I have tried different types of fine tuning for adding the numbers but have not had much success. I think that the open source tesseract is missing some key component related to Arabic. We will have to wait till @theraysmith or @jbreiden can investigate and fix this.

On Sun, 16 Dec 2018, 02:48 salemalbadawi <[email protected] wrote:

we face a problem when we train the OCR on Indian numbers ( ١٢٣٤٥٦٧٨٩٠ ) also, we get a bad result when we try to read an image with a mix of Arabic and Indian numbers paragraph Any suggestions?

@Shreeshrii https://github.com/Shreeshrii

— You are receiving this because you were mentioned.
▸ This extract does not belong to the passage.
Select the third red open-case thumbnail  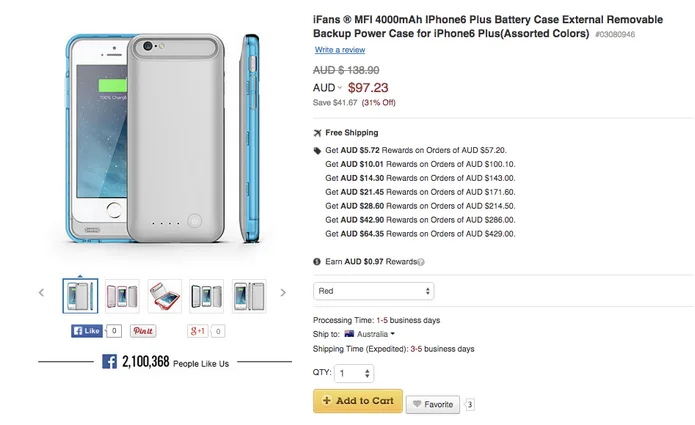(x=164, y=295)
Reply to this email directly, view it on GitHub https://github.com/tesseract-ocr/tesseract/issues/1193#issuecomment-447623980, or mute the thread https://github.com/notifications/unsubscribe-auth/AE2_oxNB2U5JWwrZSnRbFpoQisqr2UYZks5u5frJgaJpZM4QLERQ .

Shreeshrii avatar Dec 16 '18 12:12 Shreeshrii

Reports with latest versions:

Arabic-Indic numbers incorrectly recognized #2864

Some Arabic-Indic numbers are being reversed #2897

Shreeshrii avatar Feb 29 '20 14:02 Shreeshrii

https://github.com/Shreeshrii/tessdata_arabic this link may help, it helped me a lot.

BasmaFahmy avatar May 21 '20 04:05 BasmaFahmy

Is there any Indic-Arabic numeral (only) dataset for training tesseract? images+ground truth

sam-kurdi avatar May 25 '20 21:05 sam-kurdi

Definition

* **AEN** Arabic Eastern Numbers {ِ123456789}

* **AWN** Arabic Western Numbers {0123456789}

I generated an experimental data file for recognaize AEN Only The output of Tesseract OCR will be in the form of AWN

https://github.com/ahmed-tea/tessdata_Arabic_Numbers

@Shreeshrii @theraysmith

it has a wrong link text of link is correct but url embded in link is invalid

MahmoudMabrok avatar Aug 03 '20 14:08 MahmoudMabrok

https://github.com/jishakrishnan/pytrsseract-arabic - try this out

jishakrishnan avatar Mar 01 '21 12:03 jishakrishnan

Hi @Shreeshrii .

e6d835cf894cfa4a I have this example the date تار يخ السداد appears like this

تار يخ السداد : 48./١./١٠؟١٠؟‏

Any suggestion , Thanks

engahmed1190 avatar Nov 25 '21 12:11 engahmed1190